S corporations and child support

Are retained earnings really earned income or not?

All in the Family

Dan Stefani

Dan Stefani is a principal at Katz & Stefani and primarily handles family law matters that require detailed analyses of complex transactions and business valuations. His work on behalf of mainly high net worth clients, as well as spouses of high net worth individuals, involves valuations of closely held corporations, partnerships and other entities, child custody and support issues as well as paternity and domestic violence.

The Illinois Appellate Court, 1st District, on March 13 issued the opinion of In re Marriage of Moorthy, 2015 IL App (1st) 132077. The case involved a post-decree modification of child support requested by the payee ex-spouse.

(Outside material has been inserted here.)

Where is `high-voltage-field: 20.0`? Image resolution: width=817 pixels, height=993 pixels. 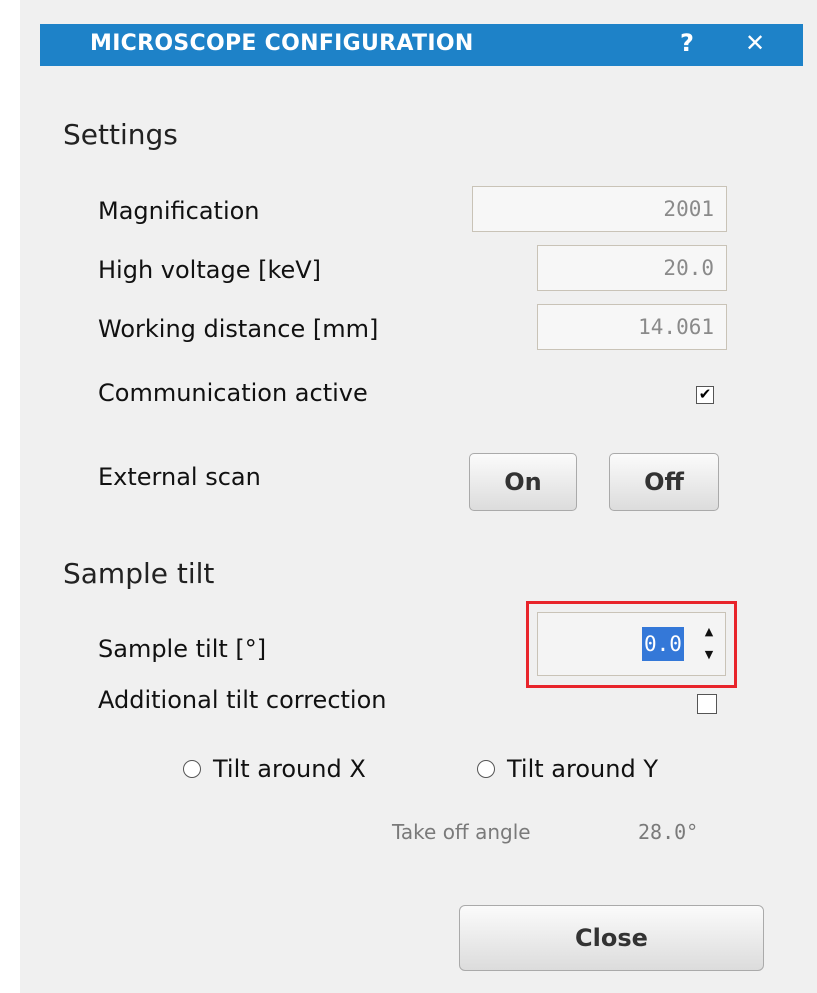
high-voltage-field: 20.0 is located at coordinates (632, 268).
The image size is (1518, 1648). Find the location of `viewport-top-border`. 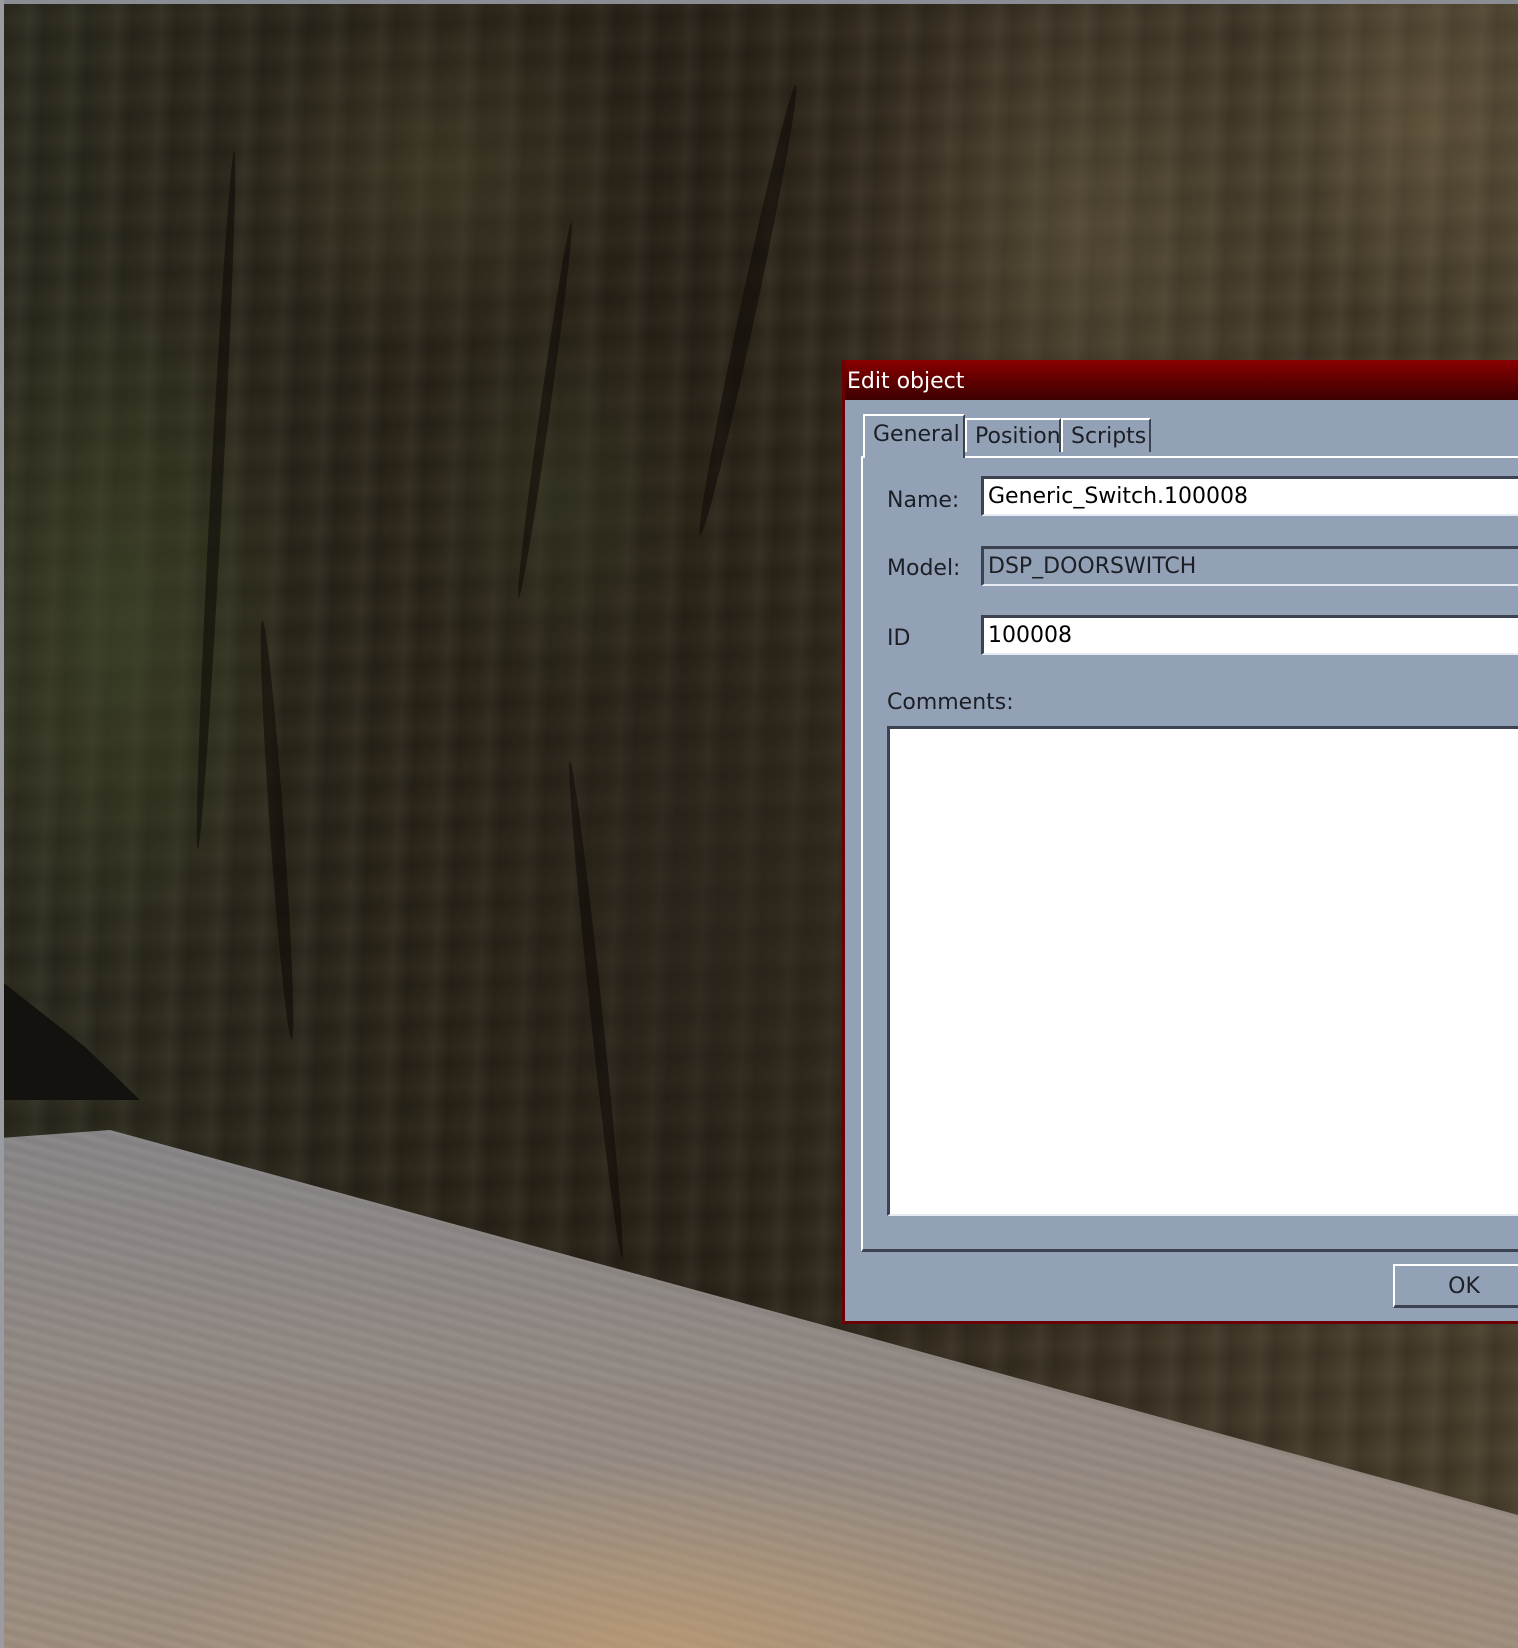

Well after the parties’ divorce, the payor ex-spouse acquired a 91 percent ownership interest in an S corporation which paid him wages. The entity also reported K-1 income to the payor ex-spouse as his share of the entity’s net income.

The issue was whether, in addition to his W-2 wages, any K-1 income reported as a result of his ownership in the S corporation (but not actually received by him) could be considered as imputed income to him for purposes of recalculating his child-support obligation.

The trial court held that the payor ex-spouse’s share of the retained earnings from his majority owned subchapter S corporation which were not distributed to him should not be imputed to him for purposes of calculating his child-support obligation. The appellate court affirmed.

In a case of first impression, the appellate court looked to Illinois case law regarding the classification of retained earnings in pre-decree cases as marital or nonmarital property where one spouse owns a portion and/or all of a closely held corporation that pays that owner money for his or her work efforts but any additional retained earnings are not distributed.

The appellate court also looked at cases from other jurisdictions that have adjudicated the issue as it relates to payment of child support.

The trial court determined that the following factors were relevant in deciding whether the retained earnings of a closely held corporation constitute income for purposes of calculating a parent’s child-support obligation: Whether the party was the sole shareholder; whether the party was manipulating his or her income and therefore underpaying him or herself; whether the retained earnings were excessive; and whether there was a legitimate business purpose for not distributing the retained earnings.

The trial court found that the retained earnings were necessary to meet the company’s payroll, overhead and other expenses that were required and necessary for the company’s stability and that the payor spouse owed a fiduciary obligation to the 9 percent minority shareholder to act in the best interest of the corporation.

The court further found that the payor spouse had articulated a legitimate business purpose for not distributing the earnings historically and found no evidence that he manipulated his income in order to reduce his child-support obligation based in part on the fact that his W-2 wages were at a consistent level of $50,000 per year in 2007 through 2014.

The payee spouse asserted, in part, that under Section 505 of the Illinois Marriage and Dissolution of Marriage Act (IMDMA), the term “net income” should include the payor’s proportional share of his company’s retained earnings because he had control over whether the earnings were distributed and he identified no business purpose for not distributing the earnings.

The appellate court noted that “net income” may include a value of payments that are taxable under the Internal Revenue Code but that do not qualify as “income” for child-support purposes under IMDMA.

The appellate court’s analysis began with a review of Illinois case law regarding retained earnings and whether they are marital or nonmarital property. The court noted that these cases analyzed whether retained earnings constituted marital property, not whether they are to be considered imputed income for child-support purposes.

The court focused primarily on In re Marriage of Joynt, 375 Ill.App.3d 20, in which the appellate court held that retained earnings of a nonmarital closely held S corporation — in which the husband owned 33 percent of the stock — constituted nonmarital property. The main reason was that the husband held a minority percentage of the shares, and as such, he could not have unilaterally declared a dividend.

The Joynt court also found that the testimony indicated that the retained earnings were used for corporate expenses and that the husband’s compensation was reasonable and fair and that there was no evidence to support that he used the retained earnings to shelter what would otherwise be marital property.

The court then analyzed decisions from foreign jurisdictions regarding the issue of retained earnings and child support. The court here further noted that heightened scrutiny would be appropriate when the obligor has the power to control distributions but that control is not dispositive of whether an S corporation’s retained earnings must be included in an obligor’s income when calculating child support.

The holding of this case leaves questions as to the analysis if the case was pre-decree, because there would be not only the issue of whether the undistributed retained earnings were marital and/or nonmarital property but whether the undistributed retained earnings would also be used to impute income to the payor for child-support purposes.

Courts should be careful to avoid this potential detrimental “double-dip” against the payor spouse if certain retained earnings were found to be not only marital property but also imputed as income to the payor spouse for child-support purposes.